# ASSIGNMENT
Pick out every line of the entries below where "agent" occurs, and copy those lines.

# LISTED ENTRIES
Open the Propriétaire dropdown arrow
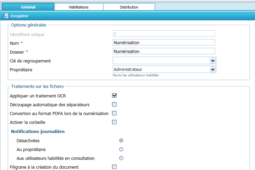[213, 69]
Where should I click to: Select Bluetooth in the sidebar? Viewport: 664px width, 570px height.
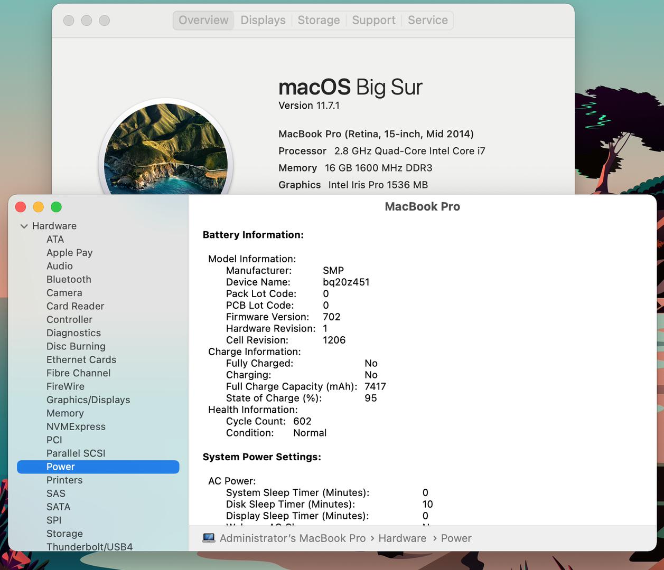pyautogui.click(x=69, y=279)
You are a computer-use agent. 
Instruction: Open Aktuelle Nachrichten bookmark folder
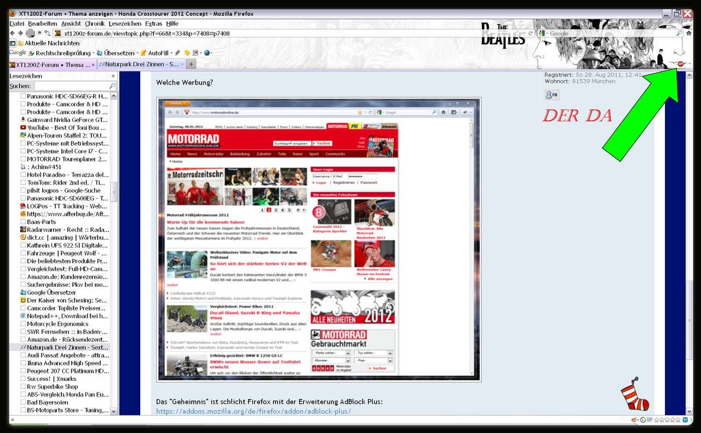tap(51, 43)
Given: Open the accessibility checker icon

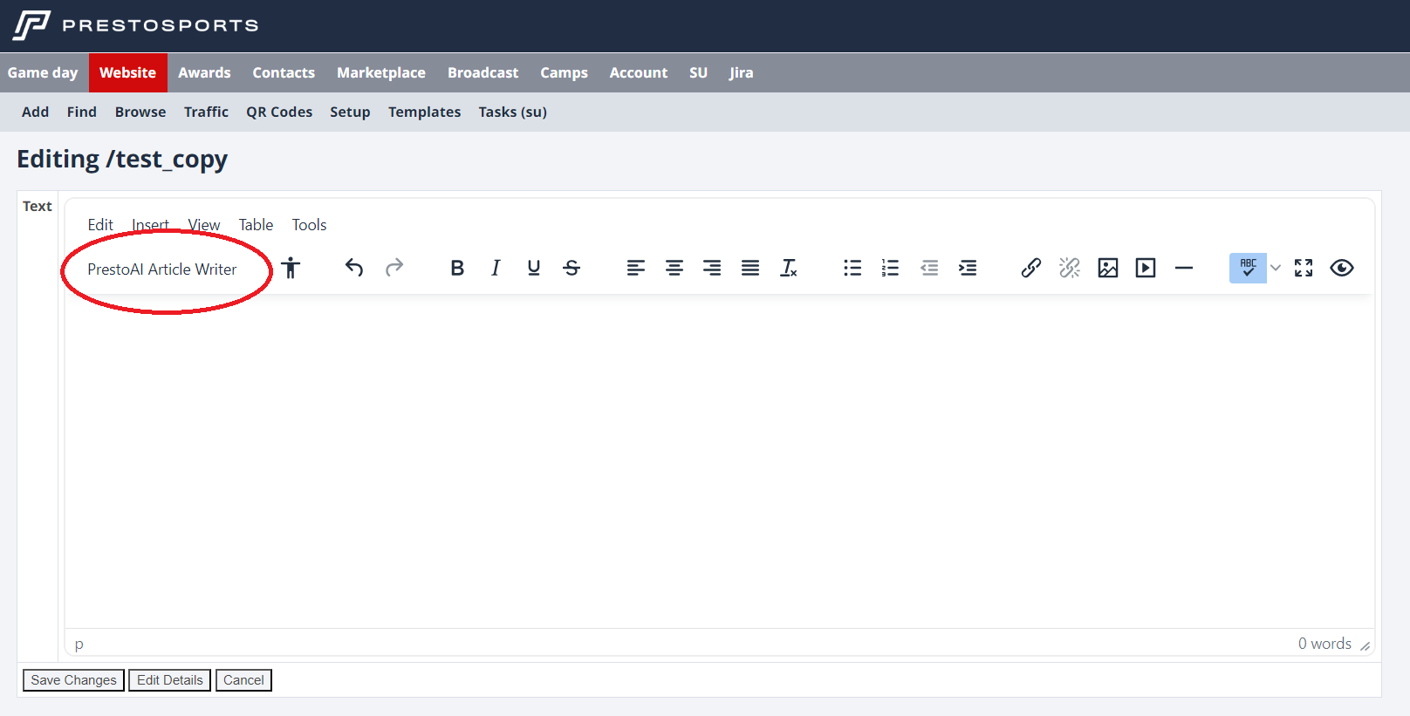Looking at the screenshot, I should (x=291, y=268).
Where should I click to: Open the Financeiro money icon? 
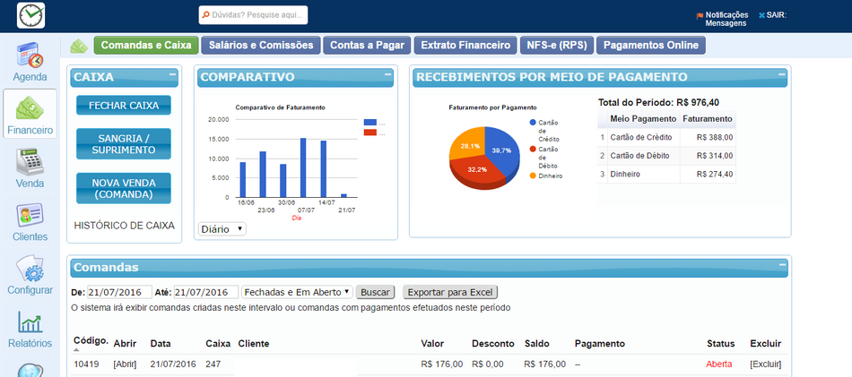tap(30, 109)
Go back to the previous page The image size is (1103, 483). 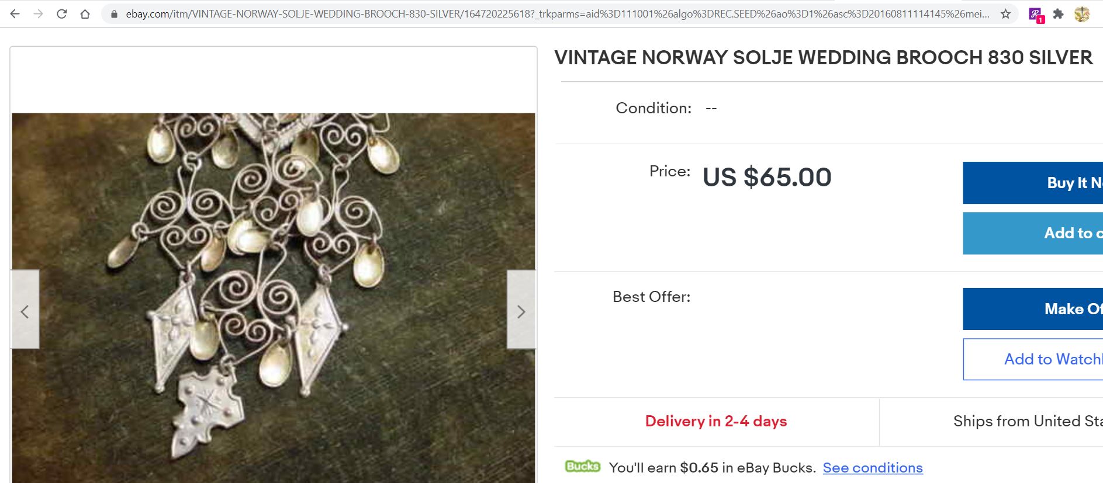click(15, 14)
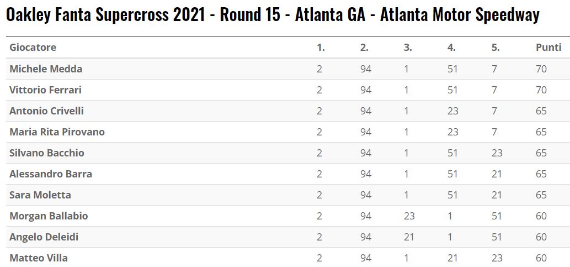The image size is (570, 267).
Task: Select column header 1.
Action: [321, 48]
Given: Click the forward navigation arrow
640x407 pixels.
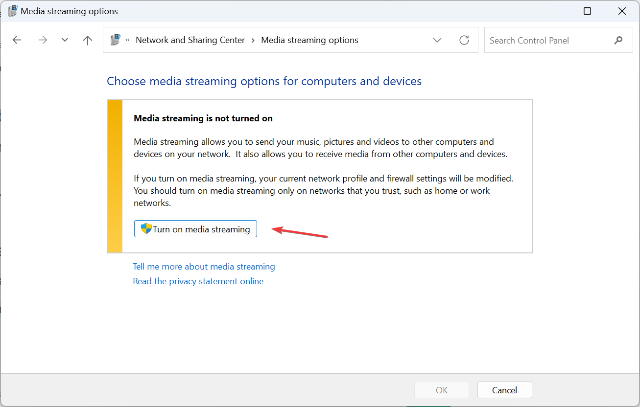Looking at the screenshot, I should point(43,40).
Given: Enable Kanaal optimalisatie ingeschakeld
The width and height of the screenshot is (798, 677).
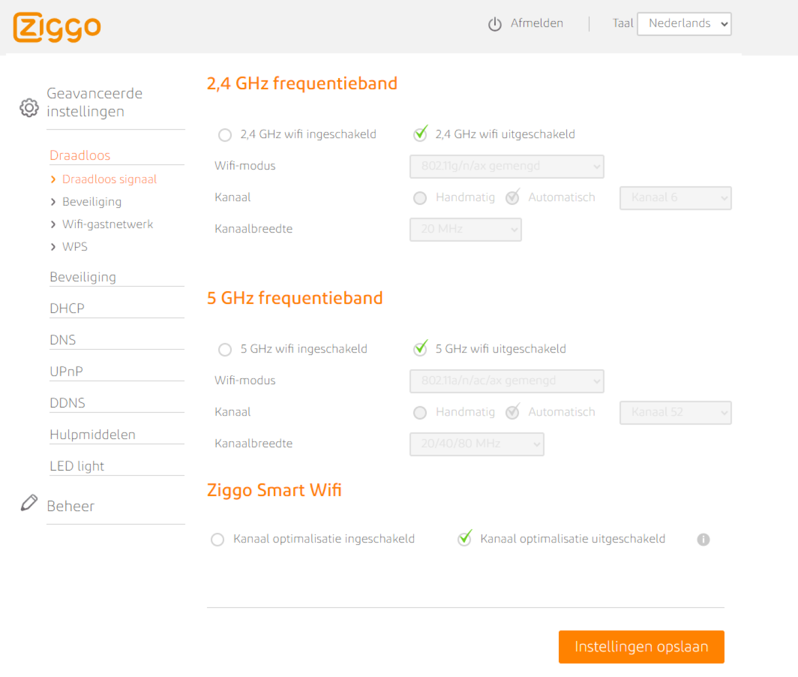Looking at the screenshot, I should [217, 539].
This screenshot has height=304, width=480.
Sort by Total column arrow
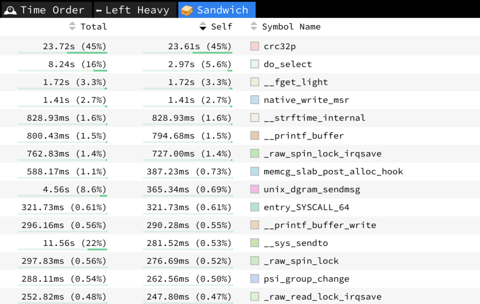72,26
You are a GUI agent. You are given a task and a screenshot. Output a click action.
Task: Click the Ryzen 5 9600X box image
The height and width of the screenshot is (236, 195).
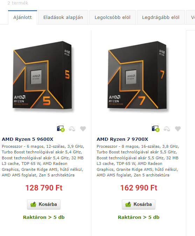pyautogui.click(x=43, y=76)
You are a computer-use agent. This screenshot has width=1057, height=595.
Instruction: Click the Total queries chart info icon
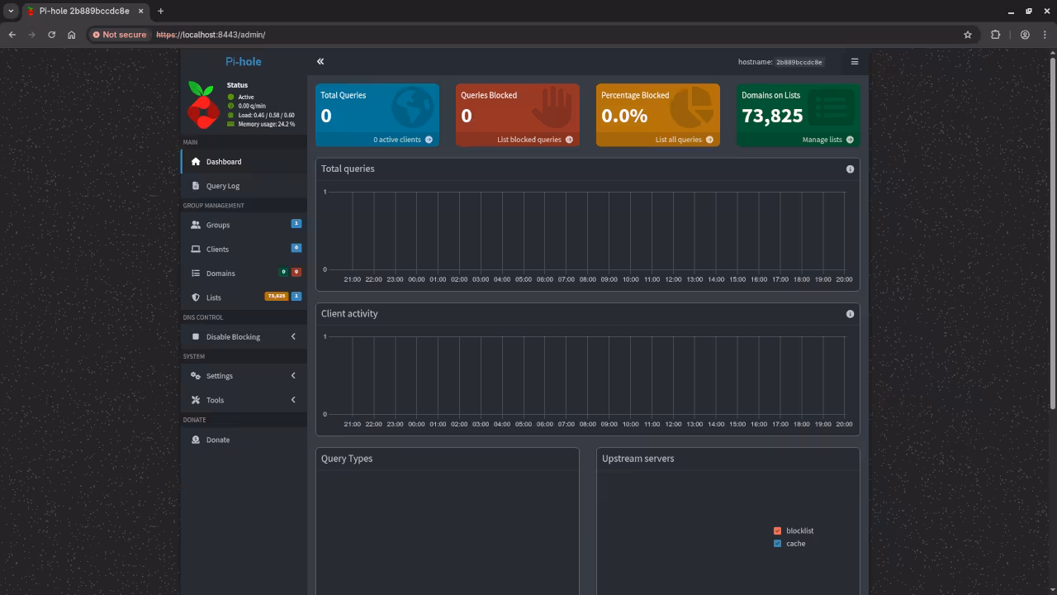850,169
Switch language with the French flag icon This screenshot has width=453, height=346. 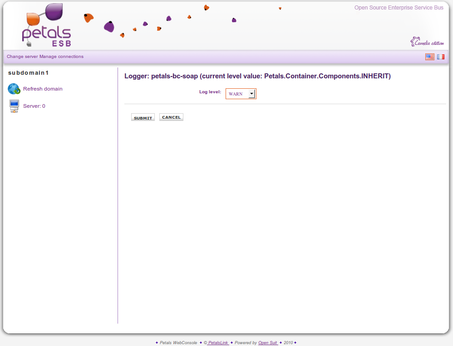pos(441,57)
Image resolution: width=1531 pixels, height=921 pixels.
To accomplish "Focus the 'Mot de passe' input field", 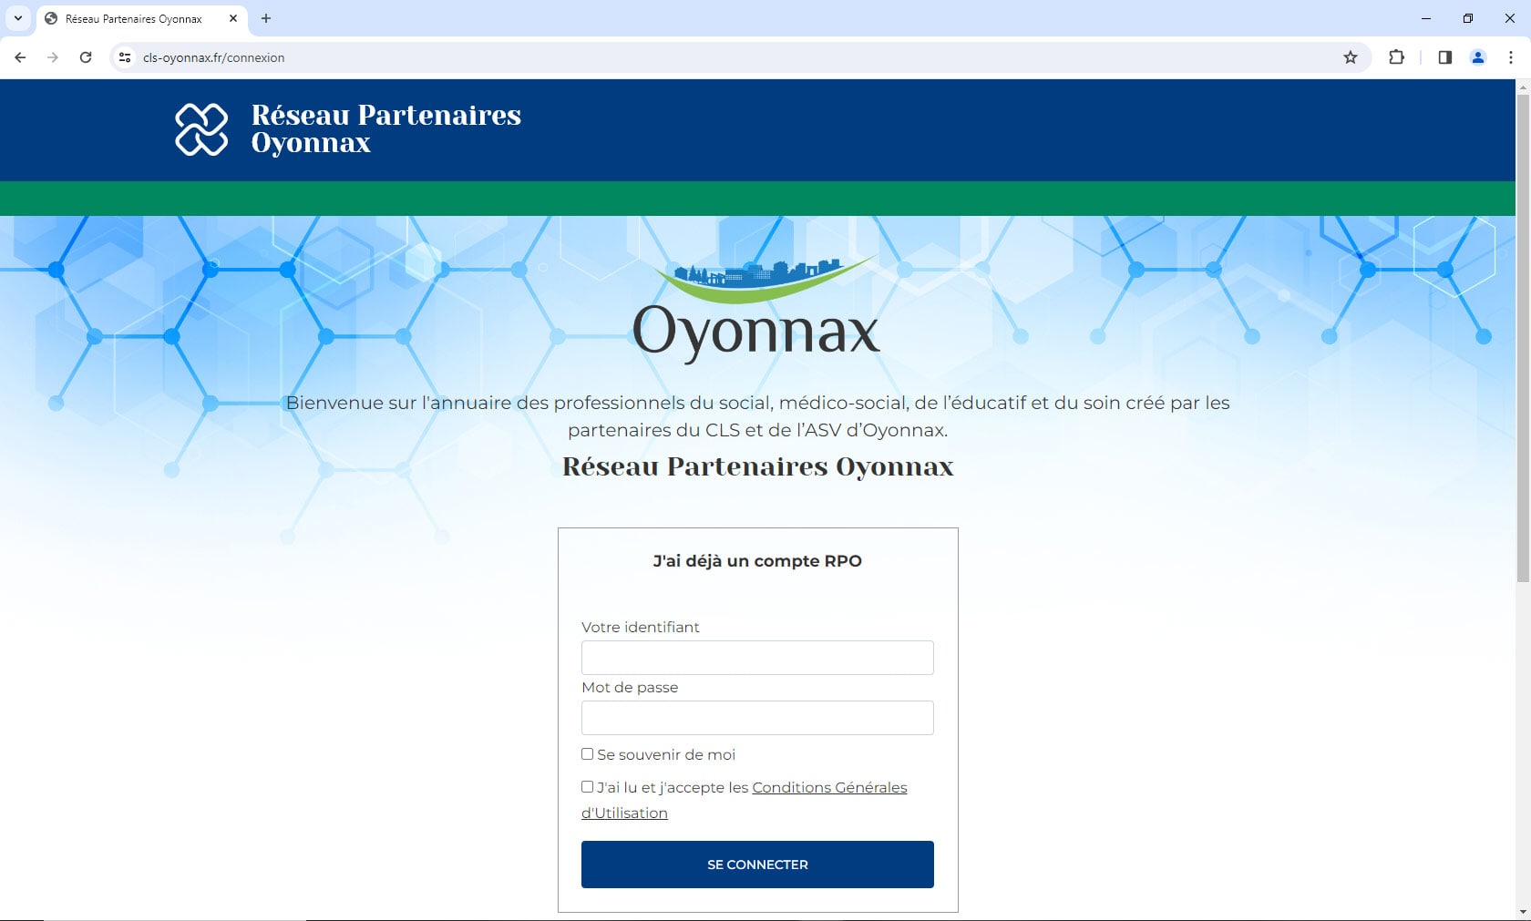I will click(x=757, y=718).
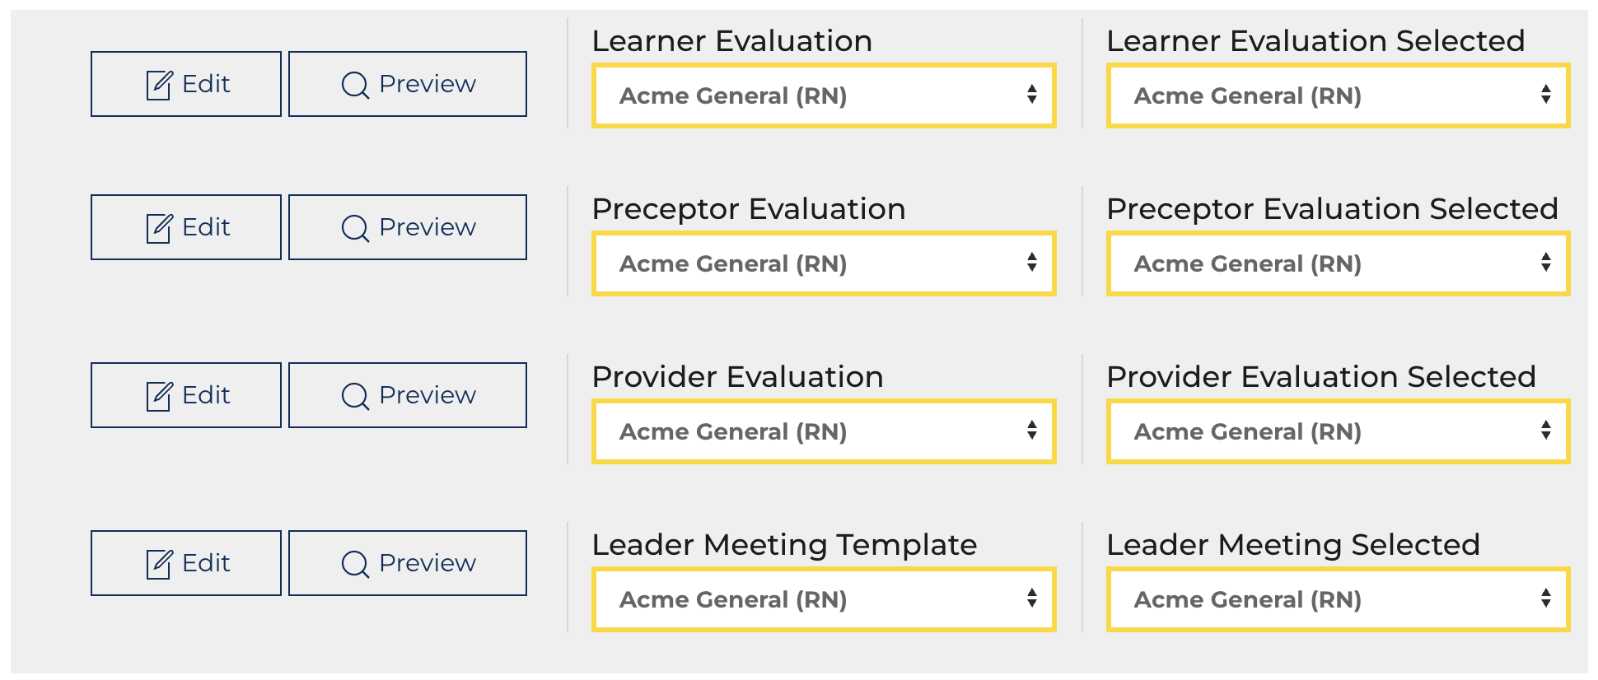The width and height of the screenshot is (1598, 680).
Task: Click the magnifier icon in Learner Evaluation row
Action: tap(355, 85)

# ANSWER TO THIS PROBLEM
You are a computer-use agent. 
You are a GUI agent. You are given a task and a screenshot. Output a click action.
You are a computer-use agent. This screenshot has width=1057, height=595.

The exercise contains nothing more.